KH Udin Syaefudin |
Suara lelaki itu
terasa akrab benar di telinga. Logatnya Sunda. Guyonan dan celetukan mengena dan jenaka. Tapi sarat makna. Walau sudah jarang sekali mendengar pituturnya, tapi rasa dekatnya tak sirna. Tapi
paling tidak saat lebaran atau pulkam ke
Kuningan, masih bisa menikmati sapa dan senyumnya. Sosoknya yang mungil itu kini
nampak sudah sepuh. Walau begitu
semangatnya tidak berubah apalagi sirna. Juga rasa humornya. Tak heran kalau ia begitu lekat di hati
santri dan warganya .
Ceramahnya pada
pernikahan adik bungsu saya di Bogor siang itu membawa pikiran mengembara ke
masa lalu. Ke saat duduk bersila mendengar bandungan di mushola Al Makmur.
Sebuah mushola di tengah komplek pesantren Al Makmur. Di desa Cipondok yang
indah nan sejuk. Ya, itu di Kuningan, kota kelahiranku.
Sosok itu memang
istimewa. Ia salah satu orang yang mempengaruhi hidup saya. A man who shape my
life, kata orang sononya. Namanya rada mirip nama saya. Ada “udin”nya. Tapi ia
jauh dari sosok “udin sedunia” yang suka narsis dan mengolok-olok nama. Udin yang ini begitu
teduh dan bijaksana. Alim nan berwibawa.
KH Udin Syaefudin, itulah nama lengkapnya. Banyak panggilannya. Kadang
“Mang Haji Udin”, ini panggilan para tetangga. Ada“Akang, ini sebutan para
santri di lingkungan asrama. “Pak Haji Udin”, oleh warga luar pondok, atau sebagai sapaan agak
resminya.
Sejak kelas 1 SMP saya mulai nyantri kalong bareng
beberapa teman. Awalnya ikut-ikutan.
Kebetulan salah satu putra beliau adalah teman SD saya seangkatan. Santri kalong ini istilah untuk santri yang tidak nginap, atau
hanya ikut beberapa kegiatan. Hanya ikut “sorogan” sama “bandungan”.
Sorogan adalah
istilah untuk membaca kitab kuning dan tarjamahnya yang didiktekan. Satu per satu dibaca dan diikuti
secara bergantian. Posisinya berhadap hadapan antara santri dan ajengan. Bagi
saya justru inilah momen belajar paling berkesan. Ada momen manusia dalam keintiman Ada yang
pake bahasa jawa, ada yang pake bahasa pasundan. Saya pake yang bahasa Sunda,
karena merasa lebih nyaman. Sedangkan bandungan adalah mendengar ulasan kitab
kuning, semacam sema’an. “Faslun, ari ieu hiji pasal”, inilah kalimat yang
pasti dikenal oleh alumnus santri kalong yang pernah ikut sorogan.
Para santri
kalong sendiri biasanya berasal dari anak-anak sekitar pesantren. Asal mau
datang saja. Seingat saya tanpa ada biaya sepeserpun. Adapun santri yang mondok
kebanyakan dari wilayah Ciamis dan wilayah Kuningan bagian selatan, seperti
kecamatan Subang. Salah satu alumninya ada yang menikah dengan adik saya. Jadi
adik ipar.

**RUMUSAN MASALAH**
Lanjutkan tulisan kenangan tentang KH Udin Syaefudin setelah kalimat terakhirnya.

**DATA YANG DITAMPILKAN**

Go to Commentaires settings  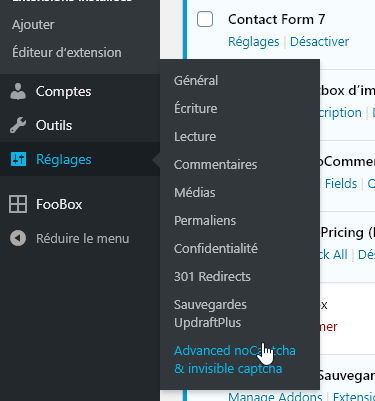pos(216,165)
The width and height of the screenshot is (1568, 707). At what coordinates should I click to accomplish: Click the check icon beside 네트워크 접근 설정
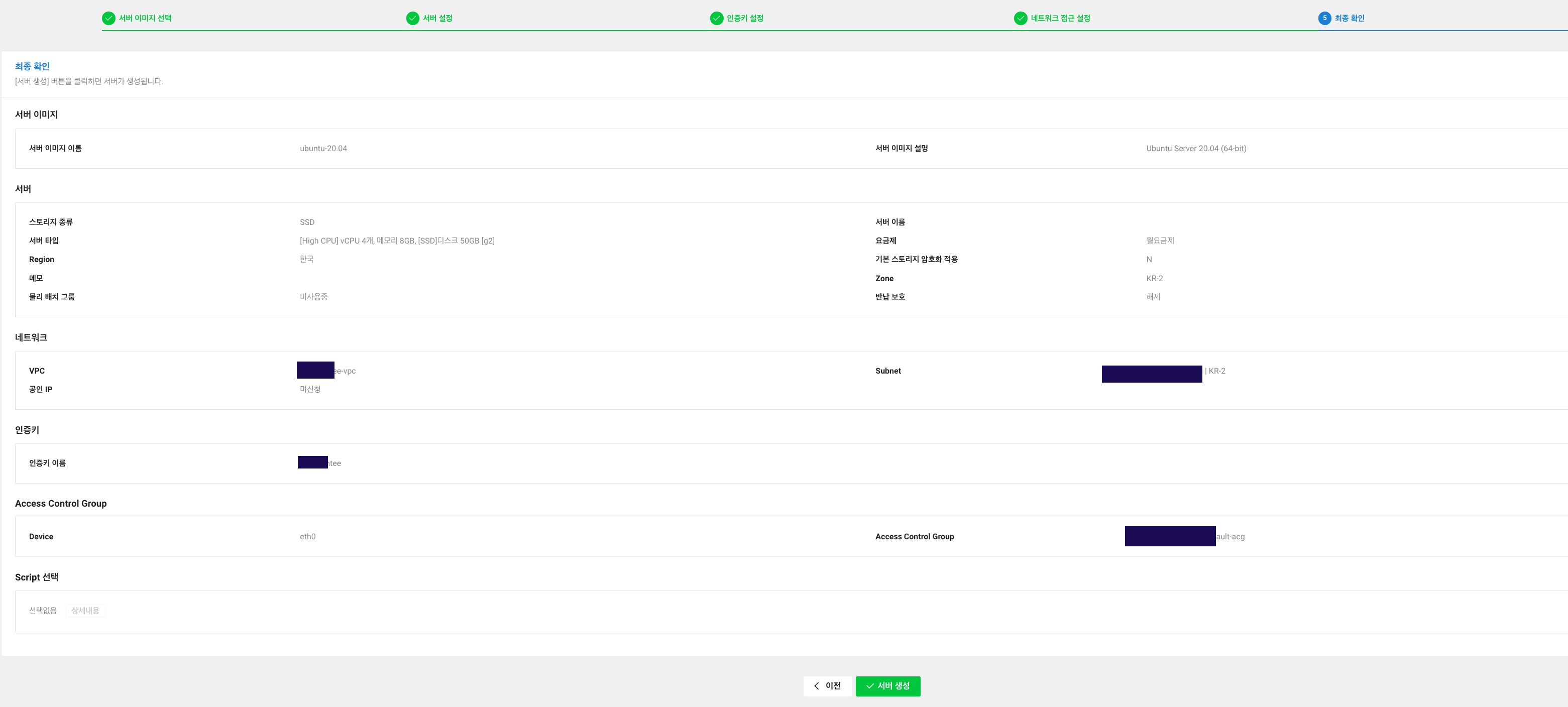[1021, 18]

**HASIL**
Saat-saat nyantri kalong itulah saya berinteraksi dengan
Haji Udin. Interaksi yang dekat dan berbekas. Berupa ilmu agama. Saya jadi sedikit tahu fiqh ibadah dan kitab
hadits. Pada sorogan pagi yang dibaca adalah kitab safinatun najah. Siangnya bandungan
kitab sulamut-taufiq atau Tanbihul Ghafilin. Kalau hari Ahad pagi kadang ikut bandungan
yang membahas kitab Riyadus Shalihin, kitab kumpulan hadits. Kadang taqribul
ibaad atau ta’lim muta’alim. Kalau malam jum’at ada acara pemacaan kitab Barjanji secara bersama-sama dan berirama.
Dari nyantri
kalong itu saya jadi sedikit tahu dunia pesantren zaman itu. Yang masih
tradisional. Selain mencicipi sorogan dan bandungan, saya jadi tahu budaya
ngaliwet khas para santri itu. Mengenal hidup apa adanya di asrama pondok saat
jauh dari orang tua.
Salah satu yang
membuat saya senang adalah gaya bertutur Haji Udin yang enak didengar. Saya sampai
punya ukuran kalau ceramah yang bagus itu ya ceramahnya Haji Udin. Yang lain
mah, lewaat... ^_^. Dari situ saya
menyadari betapa pentingnya kemampuan publik speaking yang bagus bagi para
da’i. Itulah saat nasihat sampai ke
hati.
Berbekal ilmu
dari nyantri kalong itu, saya jadi pede saat SMA ada pesantren kilat. Saat diskusi
mentoring adalah saat favorit. Di situ saya bisa sedikit berargumen. Walaupun
kalau diukur dari standar keilmuwan, tentu pemahaman saya masih amat sangat
jauh. Tapi setidaknya di situ saya jadi menemukan semangat. Ada konfiden saat
ngomong keislaman. Saya mulai merasakan ada keasyikan di sana. Maka, kalau saya
kemudian masuk rohis SMAN 2 Kuningan, sempat aktif di Remaja Masjid dan
kemudian “kecebur” di halaqah-halaqah
tarbiyah, itu semua berawal dari interaksi dengan Haji Udin ini. Interaksi yang
membawa hidayah.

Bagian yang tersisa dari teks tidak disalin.